_TASK TO COMPLETE_
Both the line with "The image size is (926, 454)." and the line with "Open the 1日 period dropdown" in the records below must appear in the output, along with every line between them, exactly and with nothing added.

_THE DATA_
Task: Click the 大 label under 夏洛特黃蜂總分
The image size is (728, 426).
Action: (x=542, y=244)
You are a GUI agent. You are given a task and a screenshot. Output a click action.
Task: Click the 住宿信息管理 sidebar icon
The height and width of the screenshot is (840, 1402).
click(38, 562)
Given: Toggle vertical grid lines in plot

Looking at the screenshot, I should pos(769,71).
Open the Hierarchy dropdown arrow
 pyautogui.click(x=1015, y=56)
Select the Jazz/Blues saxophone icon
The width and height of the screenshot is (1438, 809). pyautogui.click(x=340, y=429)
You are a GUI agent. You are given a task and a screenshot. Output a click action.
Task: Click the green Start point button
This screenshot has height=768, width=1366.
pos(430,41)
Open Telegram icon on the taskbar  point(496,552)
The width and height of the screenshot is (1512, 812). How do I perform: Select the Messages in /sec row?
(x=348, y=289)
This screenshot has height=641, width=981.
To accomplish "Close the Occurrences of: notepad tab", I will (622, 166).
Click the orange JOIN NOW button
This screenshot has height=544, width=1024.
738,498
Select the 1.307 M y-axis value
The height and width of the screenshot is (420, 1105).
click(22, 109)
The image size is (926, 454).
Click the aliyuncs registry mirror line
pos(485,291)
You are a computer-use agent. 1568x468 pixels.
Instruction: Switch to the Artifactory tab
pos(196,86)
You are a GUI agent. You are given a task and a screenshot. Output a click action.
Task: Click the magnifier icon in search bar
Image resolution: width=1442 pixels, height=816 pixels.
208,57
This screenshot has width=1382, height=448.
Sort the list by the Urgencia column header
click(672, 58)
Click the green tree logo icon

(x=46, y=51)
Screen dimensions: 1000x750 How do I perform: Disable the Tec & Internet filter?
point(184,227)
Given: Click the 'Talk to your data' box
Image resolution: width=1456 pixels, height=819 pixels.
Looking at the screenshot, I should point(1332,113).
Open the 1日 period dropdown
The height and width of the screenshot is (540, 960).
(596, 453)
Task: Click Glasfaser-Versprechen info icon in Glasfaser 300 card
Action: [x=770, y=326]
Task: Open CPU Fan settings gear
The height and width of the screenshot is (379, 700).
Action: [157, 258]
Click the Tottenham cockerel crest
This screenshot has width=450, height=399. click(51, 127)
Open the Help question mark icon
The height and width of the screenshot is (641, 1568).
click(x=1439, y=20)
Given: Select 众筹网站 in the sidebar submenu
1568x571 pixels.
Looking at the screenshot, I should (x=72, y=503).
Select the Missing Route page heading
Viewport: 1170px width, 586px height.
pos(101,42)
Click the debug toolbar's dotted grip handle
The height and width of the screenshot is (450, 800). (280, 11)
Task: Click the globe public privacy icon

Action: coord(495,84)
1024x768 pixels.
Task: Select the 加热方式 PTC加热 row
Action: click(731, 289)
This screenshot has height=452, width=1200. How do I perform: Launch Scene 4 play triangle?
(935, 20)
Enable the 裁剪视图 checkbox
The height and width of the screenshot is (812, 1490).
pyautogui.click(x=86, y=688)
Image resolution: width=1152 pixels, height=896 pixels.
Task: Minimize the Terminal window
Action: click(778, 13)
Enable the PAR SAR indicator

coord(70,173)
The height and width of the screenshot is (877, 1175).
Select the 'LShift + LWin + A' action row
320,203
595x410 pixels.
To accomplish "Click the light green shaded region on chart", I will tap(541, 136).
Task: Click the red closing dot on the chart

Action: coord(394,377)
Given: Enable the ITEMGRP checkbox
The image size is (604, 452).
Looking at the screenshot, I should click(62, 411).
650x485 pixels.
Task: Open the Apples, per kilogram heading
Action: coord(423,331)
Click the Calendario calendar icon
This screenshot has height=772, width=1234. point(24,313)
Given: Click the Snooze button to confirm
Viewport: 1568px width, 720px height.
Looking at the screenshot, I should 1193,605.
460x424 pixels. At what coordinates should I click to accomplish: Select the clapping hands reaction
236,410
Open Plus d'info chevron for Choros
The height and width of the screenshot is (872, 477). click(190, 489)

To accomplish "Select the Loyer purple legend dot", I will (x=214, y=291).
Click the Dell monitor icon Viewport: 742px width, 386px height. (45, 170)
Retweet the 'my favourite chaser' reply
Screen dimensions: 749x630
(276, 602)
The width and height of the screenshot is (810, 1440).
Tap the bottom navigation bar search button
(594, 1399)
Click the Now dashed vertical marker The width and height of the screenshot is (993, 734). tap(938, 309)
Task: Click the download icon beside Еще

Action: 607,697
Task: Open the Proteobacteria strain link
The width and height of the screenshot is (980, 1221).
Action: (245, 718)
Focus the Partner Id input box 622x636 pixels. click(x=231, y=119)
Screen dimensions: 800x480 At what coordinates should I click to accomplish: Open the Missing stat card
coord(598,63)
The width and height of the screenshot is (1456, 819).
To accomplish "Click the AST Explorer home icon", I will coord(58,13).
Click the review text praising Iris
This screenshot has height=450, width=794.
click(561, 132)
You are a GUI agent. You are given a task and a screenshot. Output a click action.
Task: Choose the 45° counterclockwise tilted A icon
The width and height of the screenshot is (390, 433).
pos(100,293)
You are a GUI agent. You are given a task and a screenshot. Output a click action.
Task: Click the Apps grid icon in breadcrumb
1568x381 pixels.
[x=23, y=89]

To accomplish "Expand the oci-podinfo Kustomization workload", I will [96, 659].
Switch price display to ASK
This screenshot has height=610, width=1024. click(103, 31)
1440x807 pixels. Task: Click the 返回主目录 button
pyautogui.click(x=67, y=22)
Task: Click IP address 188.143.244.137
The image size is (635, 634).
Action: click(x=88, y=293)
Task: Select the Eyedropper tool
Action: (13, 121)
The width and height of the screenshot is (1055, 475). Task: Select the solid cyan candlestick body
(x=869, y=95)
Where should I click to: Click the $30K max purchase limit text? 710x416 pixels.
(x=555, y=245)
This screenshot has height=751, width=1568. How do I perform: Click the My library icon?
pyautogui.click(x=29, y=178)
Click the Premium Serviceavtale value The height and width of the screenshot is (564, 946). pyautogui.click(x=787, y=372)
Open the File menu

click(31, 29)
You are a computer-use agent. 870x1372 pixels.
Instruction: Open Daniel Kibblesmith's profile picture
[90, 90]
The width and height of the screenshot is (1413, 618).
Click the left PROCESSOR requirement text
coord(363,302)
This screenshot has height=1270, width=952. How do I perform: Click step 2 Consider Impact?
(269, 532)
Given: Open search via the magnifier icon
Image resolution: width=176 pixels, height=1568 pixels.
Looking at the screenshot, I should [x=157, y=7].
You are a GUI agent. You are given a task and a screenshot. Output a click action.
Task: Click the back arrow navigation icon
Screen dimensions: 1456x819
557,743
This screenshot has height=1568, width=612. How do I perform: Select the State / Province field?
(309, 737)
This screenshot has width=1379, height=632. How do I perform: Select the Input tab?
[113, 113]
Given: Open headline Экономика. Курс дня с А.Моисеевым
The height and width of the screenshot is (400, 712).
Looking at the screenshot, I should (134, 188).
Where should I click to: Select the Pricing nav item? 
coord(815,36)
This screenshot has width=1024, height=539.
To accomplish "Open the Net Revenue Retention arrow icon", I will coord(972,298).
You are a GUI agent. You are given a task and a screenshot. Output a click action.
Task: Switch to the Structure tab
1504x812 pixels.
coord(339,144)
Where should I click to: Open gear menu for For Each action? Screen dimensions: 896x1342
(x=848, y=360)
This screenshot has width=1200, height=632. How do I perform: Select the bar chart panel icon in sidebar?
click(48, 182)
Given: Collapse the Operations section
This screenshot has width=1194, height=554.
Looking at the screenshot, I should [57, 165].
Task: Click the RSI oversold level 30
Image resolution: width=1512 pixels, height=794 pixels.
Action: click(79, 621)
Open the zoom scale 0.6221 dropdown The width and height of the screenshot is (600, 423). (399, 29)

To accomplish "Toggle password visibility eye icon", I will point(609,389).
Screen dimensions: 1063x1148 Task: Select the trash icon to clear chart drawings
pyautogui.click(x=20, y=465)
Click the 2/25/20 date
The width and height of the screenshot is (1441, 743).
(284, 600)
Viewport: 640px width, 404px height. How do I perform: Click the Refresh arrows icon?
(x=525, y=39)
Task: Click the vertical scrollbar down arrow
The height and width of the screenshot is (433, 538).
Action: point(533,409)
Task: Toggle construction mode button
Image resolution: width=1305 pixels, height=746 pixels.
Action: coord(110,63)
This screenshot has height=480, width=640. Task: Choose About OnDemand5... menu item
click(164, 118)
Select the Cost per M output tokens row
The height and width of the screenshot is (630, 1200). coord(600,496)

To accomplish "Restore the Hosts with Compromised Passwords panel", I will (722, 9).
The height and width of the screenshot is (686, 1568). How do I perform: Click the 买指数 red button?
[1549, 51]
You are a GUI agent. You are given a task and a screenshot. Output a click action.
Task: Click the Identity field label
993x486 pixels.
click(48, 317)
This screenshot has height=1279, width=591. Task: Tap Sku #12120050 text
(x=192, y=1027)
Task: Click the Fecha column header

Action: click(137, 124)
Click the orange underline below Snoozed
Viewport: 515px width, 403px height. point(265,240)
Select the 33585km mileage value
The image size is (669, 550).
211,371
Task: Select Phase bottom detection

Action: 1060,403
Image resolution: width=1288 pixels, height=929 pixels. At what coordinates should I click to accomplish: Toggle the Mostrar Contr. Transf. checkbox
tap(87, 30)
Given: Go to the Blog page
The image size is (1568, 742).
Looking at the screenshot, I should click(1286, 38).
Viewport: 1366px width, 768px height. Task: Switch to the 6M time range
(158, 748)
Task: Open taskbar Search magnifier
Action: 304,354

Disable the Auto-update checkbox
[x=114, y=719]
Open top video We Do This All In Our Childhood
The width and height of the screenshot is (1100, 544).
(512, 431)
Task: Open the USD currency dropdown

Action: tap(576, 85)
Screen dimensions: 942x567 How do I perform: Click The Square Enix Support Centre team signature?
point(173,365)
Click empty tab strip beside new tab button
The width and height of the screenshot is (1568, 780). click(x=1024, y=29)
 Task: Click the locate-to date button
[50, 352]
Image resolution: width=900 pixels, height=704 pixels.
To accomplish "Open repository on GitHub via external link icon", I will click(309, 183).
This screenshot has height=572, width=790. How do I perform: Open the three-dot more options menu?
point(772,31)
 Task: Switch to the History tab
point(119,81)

_RESULT FOR THIS TASK_
The image size is (926, 454).
Click the aliyuncs registry mirror line
pos(485,291)
You are a computer-use agent. 1568x468 pixels.
Instruction: Switch to the Artifactory tab
pos(196,86)
You are a GUI agent. You are given a task and a screenshot. Output a click action.
Task: Click the magnifier icon in search bar
Image resolution: width=1442 pixels, height=816 pixels.
208,57
This screenshot has width=1382, height=448.
Sort the list by the Urgencia column header
click(672, 58)
Click the green tree logo icon

(x=46, y=51)
Screen dimensions: 1000x750 How do I perform: Disable the Tec & Internet filter?
point(184,227)
Given: Click the 'Talk to your data' box
Image resolution: width=1456 pixels, height=819 pixels.
Looking at the screenshot, I should point(1332,113).
Open the 1日 period dropdown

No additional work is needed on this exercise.